Die NSP wurde in Erfurt gegründet und hat sich vor zwei Jahren von der auch in München aktiven Neonazi-Gruppe "Dritter Weg" abgespalten. In der Bewertung der NSP sind sich Antifa-Gruppen und Sicherheitsbehörden erstaunlich einig: Die einen verspotten die "Neue Stärke" als "Neonaziresterampe", für die anderen ist sie ein Zusammenschluss von Rechtsextremisten, die bei anderen Gruppierungen der Szene nicht landen konnten. Gut möglich, dass die jetzt von der Stuttgarter Staatsanwaltschaft und dem baden-württembergischen Landeskriminalamt verfolgten mutmaßlichen Straftaten der Profilierung der neu gegründeten süddeutschen NSP-"Abteilungen" dienen sollten. "Inwiefern es der NSP gelingt, sich neben dem ,III. Weg' beziehungsweise in Konkurrenz zu diesem dauerhaft in Bayern zu etablieren, bleibt abzuwarten", heißt es beim bayerischen Landesamt für Verfassungsschutz. Die NSP propagiere "eindeutig rechtsextremistische und neonazistische Ziele und Narrative", die sich gegen die Menschenwürde, gegen Demokratie und Rechtsstaat richteten.

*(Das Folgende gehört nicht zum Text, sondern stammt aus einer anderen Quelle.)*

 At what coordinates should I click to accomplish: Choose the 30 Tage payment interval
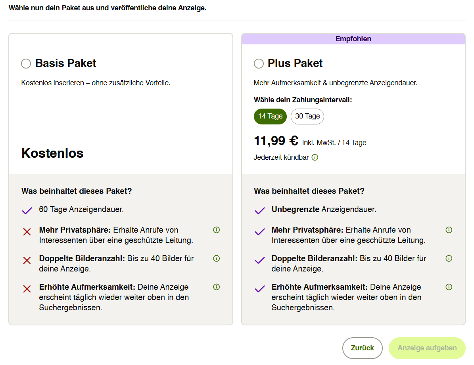click(307, 117)
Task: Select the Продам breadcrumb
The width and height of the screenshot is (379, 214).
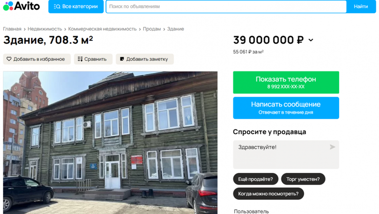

Bei der Hausdurchsuchung in München, an der Beamte des bayerischen Landeskriminalamts beteiligt waren, wurden Nazi-Devotionalien und Datenträger beschlagnahmt. Festnahmen gab es nicht. Insgesamt wurden sieben Objekte durchsucht - außer in München auch in Stuttgart, Mannheim, im Enzkreis und im Kreis Ludwigsburg. Die Ermittlungen richten sich gegen fünf Beschuldigte im Alter von 19 bis 23 Jahren.

Die Nachfrage, ob es sich bei den Verdächtigen um Kader der NSP handelt, ließ ein Sprecher der Stuttgarter Staatsanwaltschaft "im Hinblick auf die laufenden Ermittlungen" offen. Er bestätigte jedoch: "Den Beschuldigten wird vorgeworfen, als Ableger einer rechtsextremistischen Gruppierung Waffen in Osteuropa erwerben zu wollen." Laut einem Bericht des Südwestrundfunks (SWR) hätten sich die Rechtsextremisten durch den Kauf von Waffen auf den "Tag X" vorbereiten wollen.